Peki ya hukuki perspektif?
“Tıp ve biyoloji alanındaki gelişmelere hukuk ilminin duyarsız kalması ve görmezden gelmesi mümkün değil. Çünkü özelde bireyi, genelde ise tüm insanlığı etkileyebilecek nitelikteki bilimsel gelişmeler, hukuk alanında cevap bulması gereken bazı soru(n)lara yol açmaktadır. Bu bağlamda günümüzde en çok konuşulan ve tartışılan konuların başında klonlama-kopyalama-kök hücre çalışmaları-gen çalışmaları gelmektedir. Esasen sun’î döllenme, taşıyıcı annelik gibi konular da bu tartışmaların diğer bir boyutunda yer almaktadır.
Klonlama ile ilgili etik ve yasal tepkiler, kısa zamanda ve tıp alanındaki gelişmelere paralel olarak, ulusal ve uluslararası alanda yansımasını bulmuştur. Dünya Sağlık Örgütü (WHO), Birleşmiş Milletler Eğitim, Bilim ve Kültür Kurumu (UNESCO) ve Avrupa Konseyi gibi kuruluşlar uluslararası alanda, Almanya, Danimarka, Finlandiya, İtalya, İspanya, Belçika, İngiltere gibi ülkeler ulusal alanda düzenlemeler yapmakta ve tavsiye kararları almakta gecikmemişlerdir. Ancak günümüzde klonlama ile ilgili en kapsamlı ve ayrıntılı düzenlemenin 1997 tarihli “Biyoloji ve Tıbbın Uygulanması Bakımından İnsan Hakları ve İnsan Haysiyetinin Korunması Sözleşmesi” ve bu sözleşmeye Ek 1998 tarihli “İnsan Kopyalanmasının Yasaklanmasına İlişkin Protokol” olduğunu” söyleyebiliriz.
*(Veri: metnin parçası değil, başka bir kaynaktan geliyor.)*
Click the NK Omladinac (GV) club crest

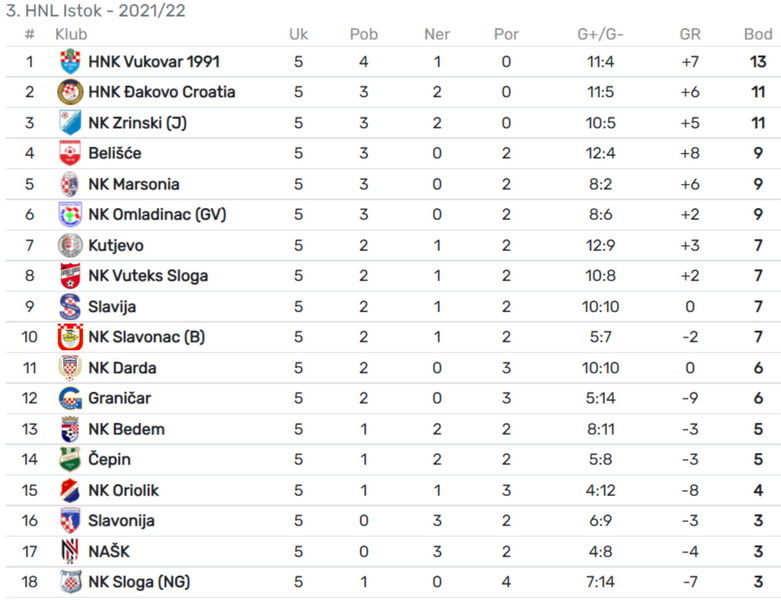tap(70, 214)
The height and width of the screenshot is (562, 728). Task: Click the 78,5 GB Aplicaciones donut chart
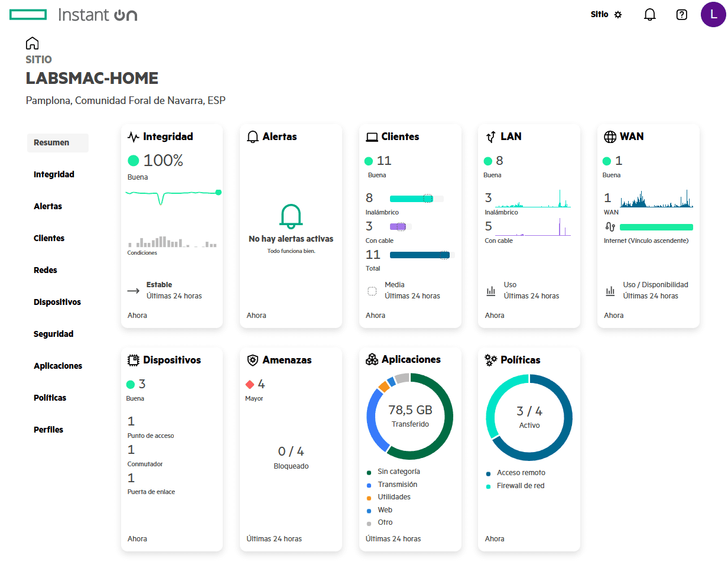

Özetle, klonlama teknolojisi, kullanacağımız yönlerin (?) çok esnek olması nedeniyle korku veriyor. Çünkü ne tür amaçlara araç olabileceğini az çok kestirebiliyoruz. Sözün özü ve doğrusu, pek de hayrı dokunacak bir teknoloji değil söz konusu teknoloji. Burası açık… Nedeni, insanın tarihten ve devasa hatalardan ders almayı önemsemeyen bir tür olması. Hal böyle olunca biliyoruz ki, bu konuda da suistimalin dibine vuracağız. Sonuç olarak da, can yakıcı pek çok eylemin yaratıcısı olacağız.
Hukuki önlemlerin de pek işe yaramayacağını bildiğimiz için distopik senaryolara hazırlıklı olmayı önemli görsek daha iyi olacak sanki. Ne dersiniz?